*Task goal*. Reproduce each line from the records that holds "agent".

*Data supplied*.
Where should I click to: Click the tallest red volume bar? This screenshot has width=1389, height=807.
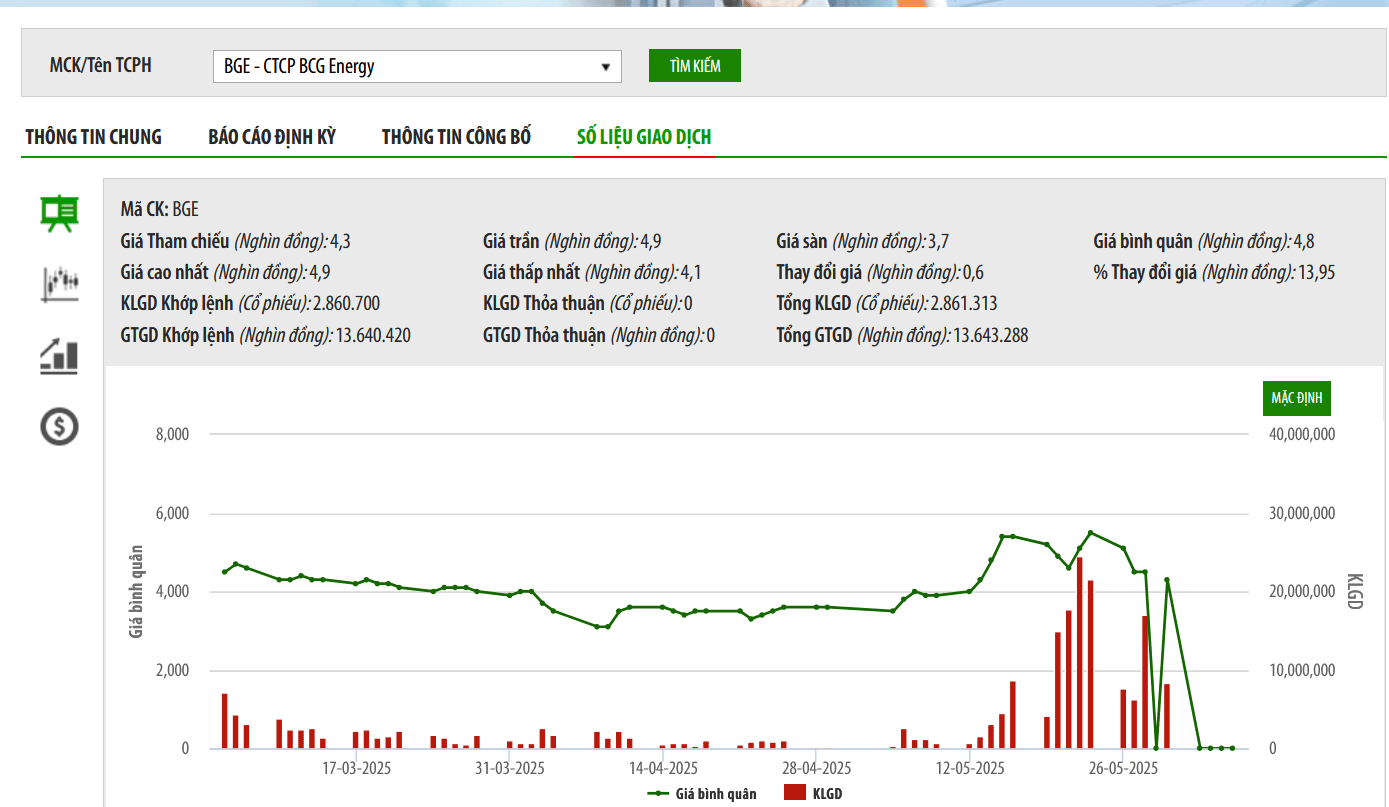[x=1079, y=653]
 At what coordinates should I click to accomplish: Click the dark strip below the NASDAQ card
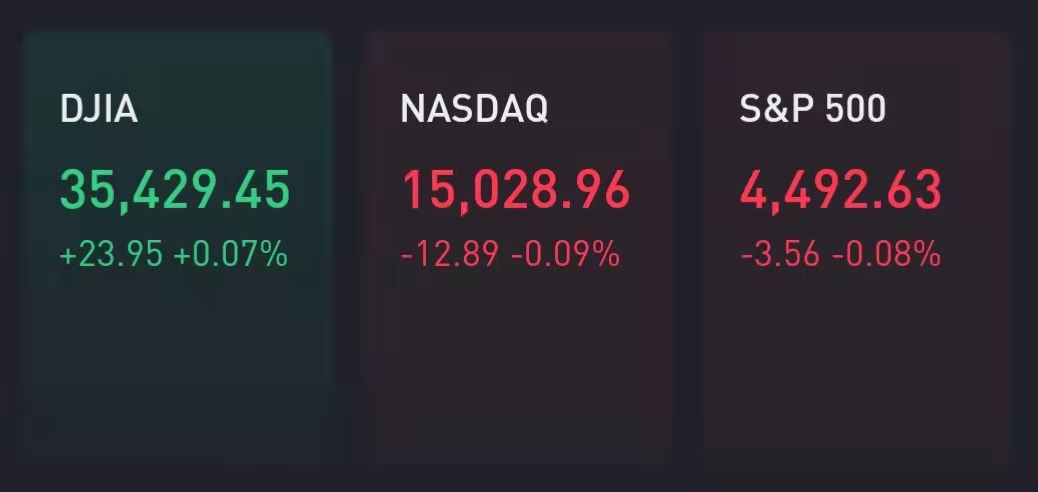pos(518,477)
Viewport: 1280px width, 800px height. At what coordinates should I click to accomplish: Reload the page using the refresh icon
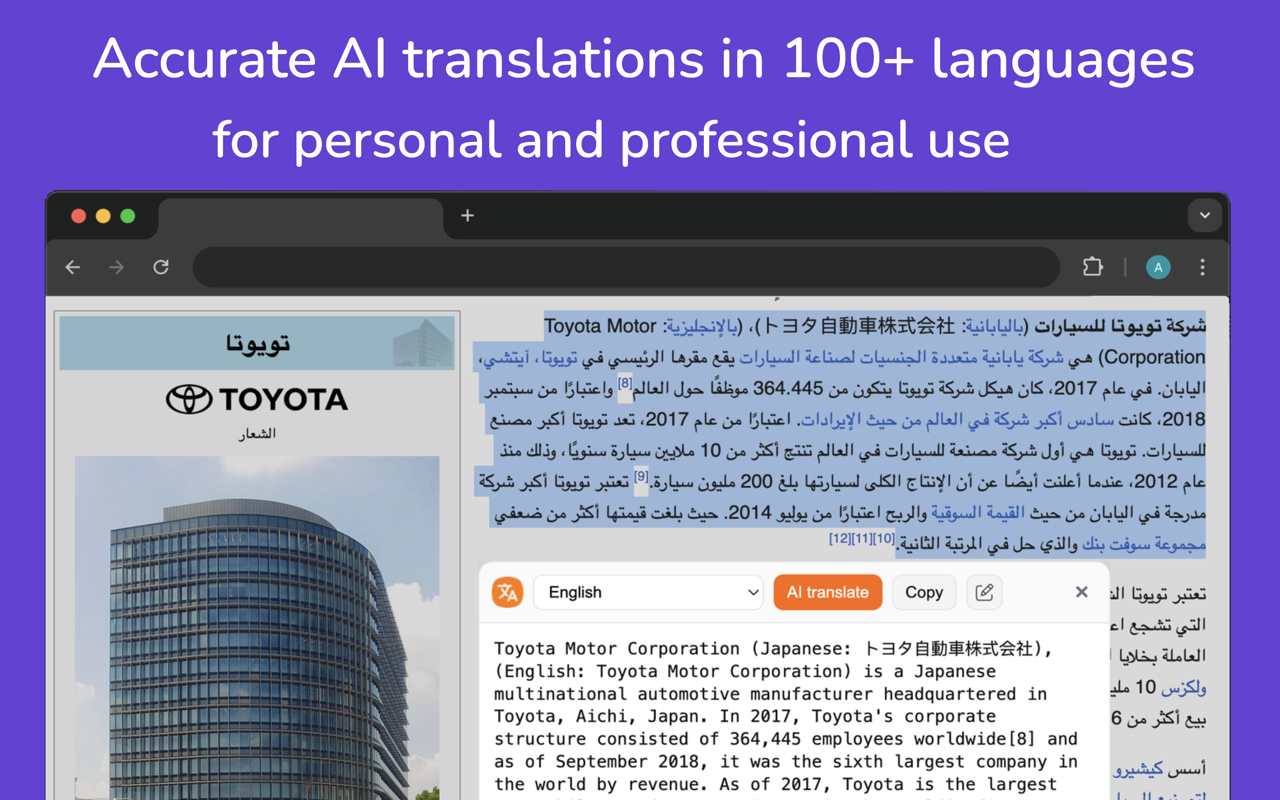click(161, 267)
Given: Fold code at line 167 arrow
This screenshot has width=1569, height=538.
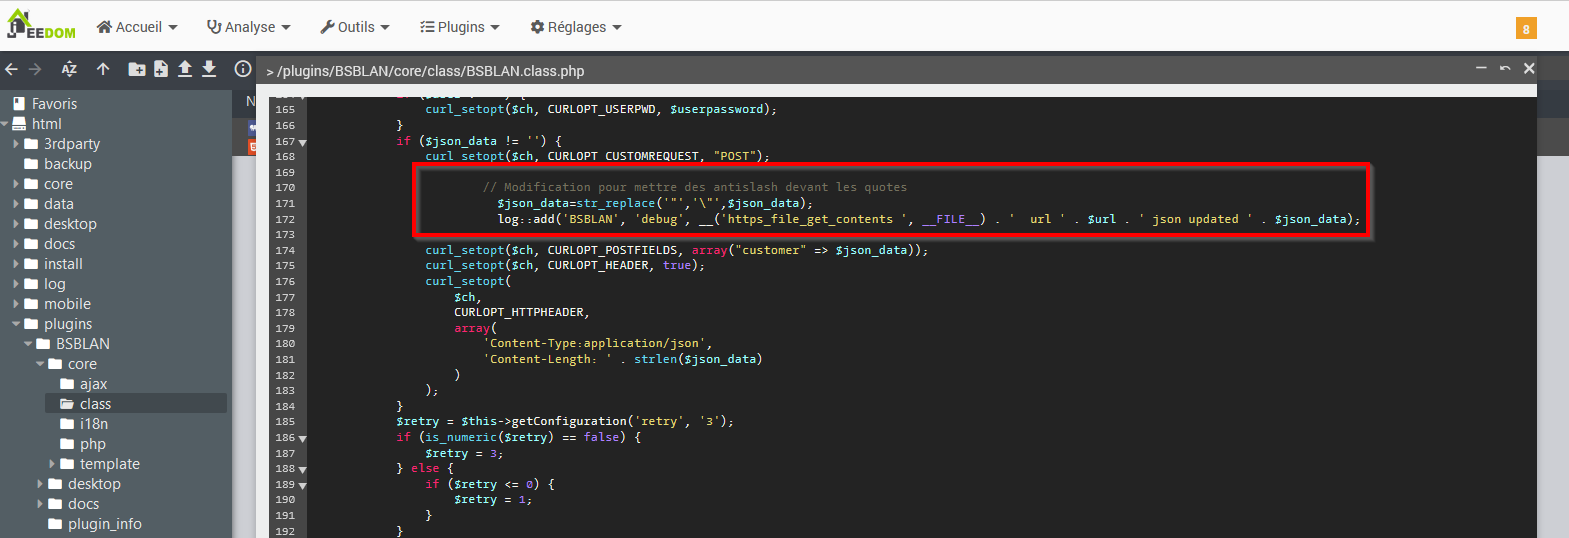Looking at the screenshot, I should coord(303,142).
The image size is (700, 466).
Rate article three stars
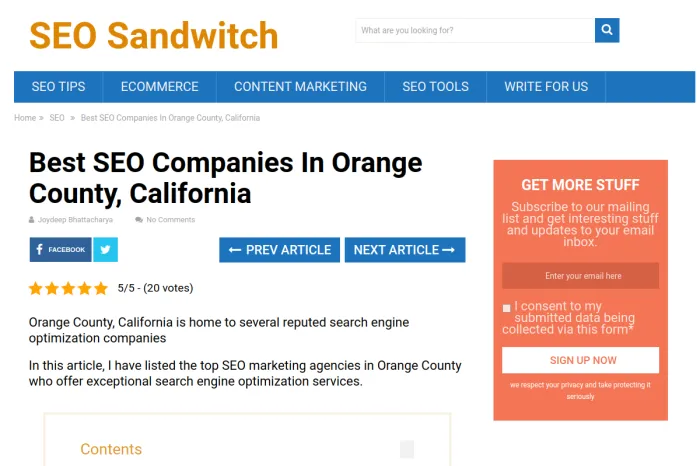(x=68, y=288)
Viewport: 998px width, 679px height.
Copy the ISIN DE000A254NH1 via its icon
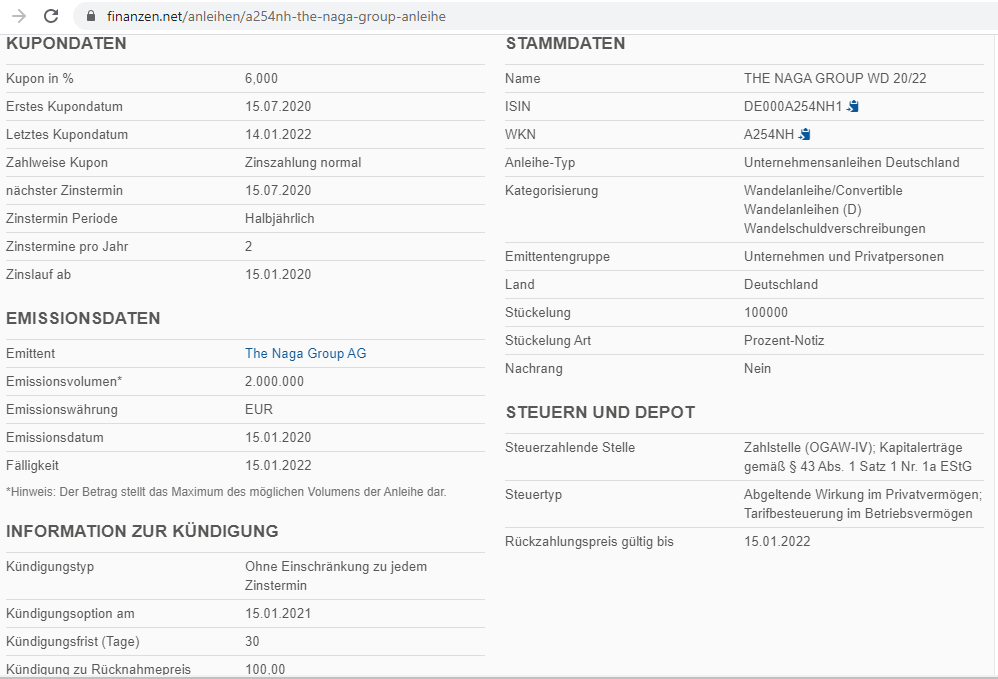click(853, 106)
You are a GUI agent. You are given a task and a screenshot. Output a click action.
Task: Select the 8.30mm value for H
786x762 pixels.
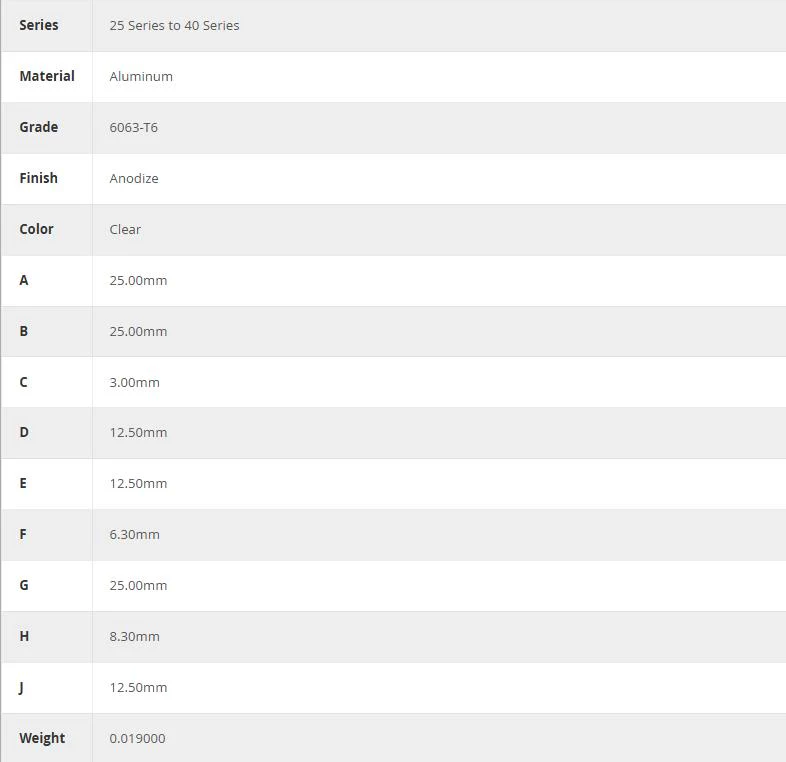[134, 637]
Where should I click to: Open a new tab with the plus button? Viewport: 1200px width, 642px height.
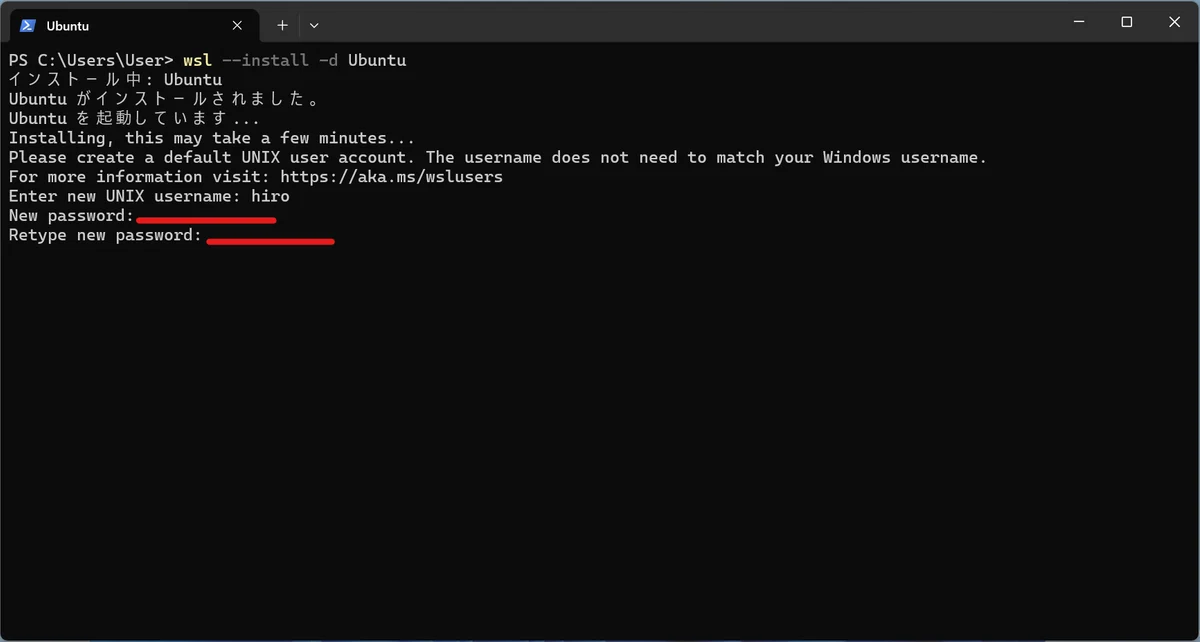(x=282, y=25)
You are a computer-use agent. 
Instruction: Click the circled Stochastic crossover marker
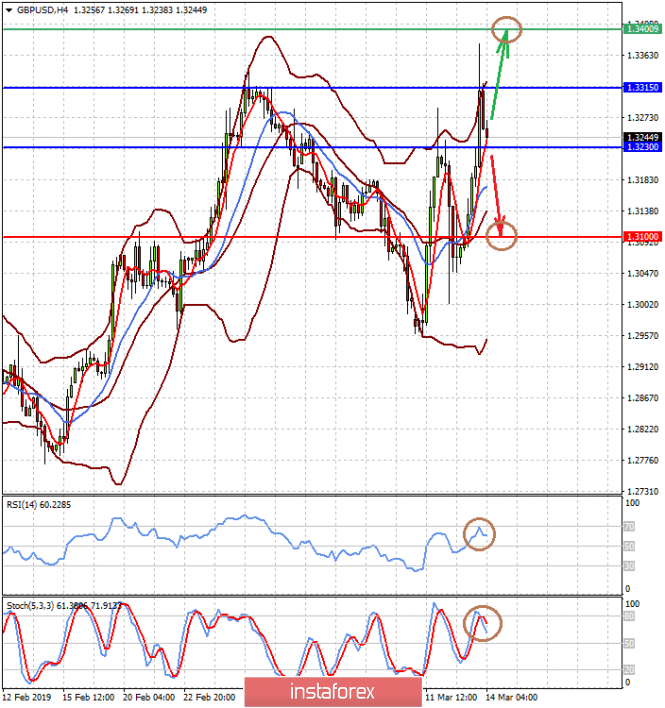coord(483,623)
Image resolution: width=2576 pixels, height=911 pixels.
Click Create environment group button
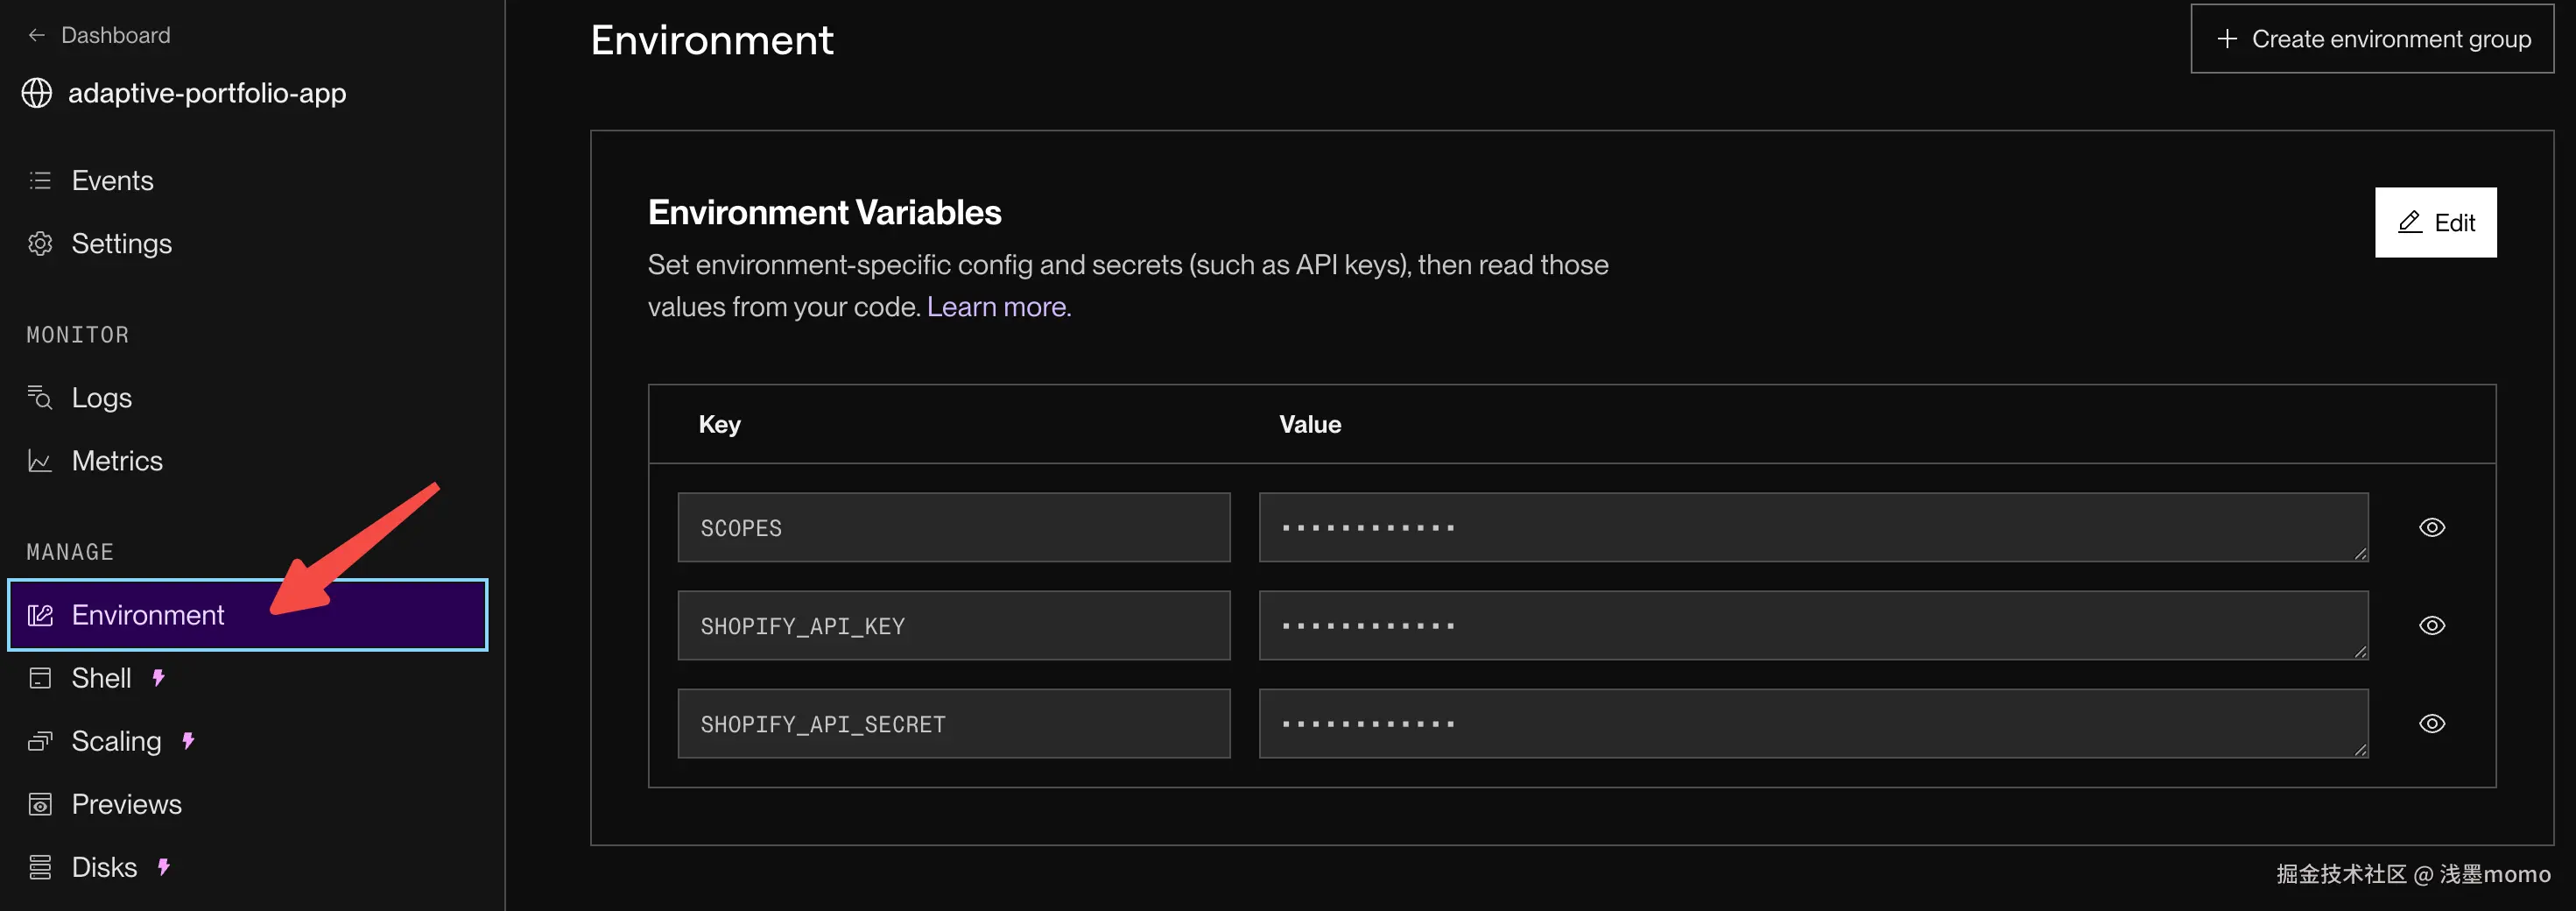(2372, 39)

*Result for this exercise*.
You are a GUI agent. You are given a task and a screenshot. Output a click action.
You are a computer-use agent. 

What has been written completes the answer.